:: Activity 1 ::
In the rental housing news text, what number state does SB 105 make Montana to preempt local rent control authority?
:: Activity 2 ::
Carry on the rental housing news text, beginning after its final sentence.

:: Document section ::
....

The Council materials and audio/video recording of the meeting can be found at


Tenant’s Covid Hardship Claim Proven Bogus in Eviction Case

In a recent unlawful detainer case, a tenant (defendant) asserted the defense of a COVID-related hardship to stave off eviction. The rental property owner, represented by Bornstein Law, overcame this defense by proving that the claim was without merit and that the defendant was not credible in his assertions.

In San Francisco Superior Court, a rental property owner (plaintiff) was able to secure a judgment for a non paying tenant who argued, among other baseless, affirmative defense claims, that there was a financial impact related to COVID.

During the trial, evidence was provided by the plaintiff’s attorney that there was no negative impact tied to the pandemic and the outcome was that the court granted judgment for possession of the premises and monetary damages.

Takeaway:   Defendants cannot hide behind COVID-era protections reserved for tenants with genuine hardships and with proper counsel, uncorroborated claims can be convincingly disputed in front of a judge or jury.


Montana Rejects Rent Control!

Montana has become the latest state to prohibit local governments from exercising “any power to control the amount of rent charged for private residential or commercial property.” This does not apply to “property in which the local government unit has a property interest or in which the local government unit has an interest through a housing authority.”

SB 105 makes Montana the 33rd state to preempt a local jurisdiction’s rent control authority and comes on the heels of similar prohibitions in both Florida and Ohio. These laws are a positive development for the rental housing industry being squeezed by restrictive government regulations, rising insurance costs and continued market disruptions over the past few years.

However, the trend is reversed in other states; within the past few years, California, Maine, Maryland, Minnesota, New Jersey and New York have all seen local jurisdictions enact rent regulations or further limit a property owner’s ability to set their own rates. Countless other jurisdictions have seen such proposals at the state and local levels.

....

:: Extracted information ::

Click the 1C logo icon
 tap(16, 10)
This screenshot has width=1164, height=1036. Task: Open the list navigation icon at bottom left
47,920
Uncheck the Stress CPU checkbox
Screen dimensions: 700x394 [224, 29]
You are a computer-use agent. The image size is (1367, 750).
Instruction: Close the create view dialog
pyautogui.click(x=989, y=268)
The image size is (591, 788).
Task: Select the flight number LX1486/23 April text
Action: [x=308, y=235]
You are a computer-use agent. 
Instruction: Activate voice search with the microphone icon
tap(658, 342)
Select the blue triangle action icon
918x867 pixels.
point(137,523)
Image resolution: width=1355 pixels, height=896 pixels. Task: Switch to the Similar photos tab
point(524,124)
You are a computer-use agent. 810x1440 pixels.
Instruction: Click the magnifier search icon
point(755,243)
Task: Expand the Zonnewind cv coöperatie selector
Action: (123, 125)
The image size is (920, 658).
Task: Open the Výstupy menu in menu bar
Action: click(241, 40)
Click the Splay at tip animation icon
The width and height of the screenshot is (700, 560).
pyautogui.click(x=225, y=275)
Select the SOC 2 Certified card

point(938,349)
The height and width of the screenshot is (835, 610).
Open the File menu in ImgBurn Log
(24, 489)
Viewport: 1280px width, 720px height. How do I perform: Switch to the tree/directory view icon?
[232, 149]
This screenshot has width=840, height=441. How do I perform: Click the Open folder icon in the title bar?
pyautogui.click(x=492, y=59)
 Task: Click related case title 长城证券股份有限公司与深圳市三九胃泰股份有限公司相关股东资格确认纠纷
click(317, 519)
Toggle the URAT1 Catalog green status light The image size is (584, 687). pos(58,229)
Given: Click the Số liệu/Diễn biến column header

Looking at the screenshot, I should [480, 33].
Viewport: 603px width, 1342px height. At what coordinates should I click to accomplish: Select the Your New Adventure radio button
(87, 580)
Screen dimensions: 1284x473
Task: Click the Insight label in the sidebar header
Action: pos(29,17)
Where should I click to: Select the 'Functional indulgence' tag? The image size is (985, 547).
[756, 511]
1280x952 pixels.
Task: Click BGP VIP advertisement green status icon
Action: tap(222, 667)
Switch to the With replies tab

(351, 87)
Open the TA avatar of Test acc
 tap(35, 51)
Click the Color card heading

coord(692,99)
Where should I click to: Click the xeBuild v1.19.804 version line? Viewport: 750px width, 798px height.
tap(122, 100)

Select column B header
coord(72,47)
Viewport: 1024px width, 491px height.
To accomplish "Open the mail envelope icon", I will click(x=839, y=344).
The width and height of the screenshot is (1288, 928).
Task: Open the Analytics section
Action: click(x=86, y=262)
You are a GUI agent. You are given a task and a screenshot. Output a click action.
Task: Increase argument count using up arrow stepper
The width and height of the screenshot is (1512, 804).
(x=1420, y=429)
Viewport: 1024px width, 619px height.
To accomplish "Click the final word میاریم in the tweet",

....

:: Task response 1 ::
The 33rd state.

:: Task response 2 ::
[Editor’s Note:  Hooray for Montana!  We just wish that ALL politicians had enough common sense to see the big picture and realize that rent control destroys housing and cities!]


NYC’s Largest Housing Provider Sues

Tenants to Collect $1.1 Million in Unpaid Rent

 The city’s largest  “supportive housing provider” that receives millions of dollars of taxpayer money to house homeless, mentally ill and low-income New Yorkers, is suing tenants for unpaid rent and in some cases asking judges to evict them if they don’t pay.

(Supportive housing is an effective strategy that combines affordable housing with intensive services to help people struggling with chronic physical and mental health issues maintain stable housing and receive appropriate health care.  Tenants generally pay no more than 30 percent of their income for rent.) 

In the last seven months, nonprofit provider Breaking Ground, a 652-unit building in Time Square and the nation’s largest permanent supportive housing residence, filed 82 petitions in Manhattan housing court for nonpayment of rent against tenants.  The tenants owe a total of $1.1 million in back rent, more than 10% of the building’s operating budget.

Some tenants had not paid their rent in months or years, while a statewide moratorium on evictions – put in place during the pandemic – was in effect. That moratorium, however, ended in January 2022.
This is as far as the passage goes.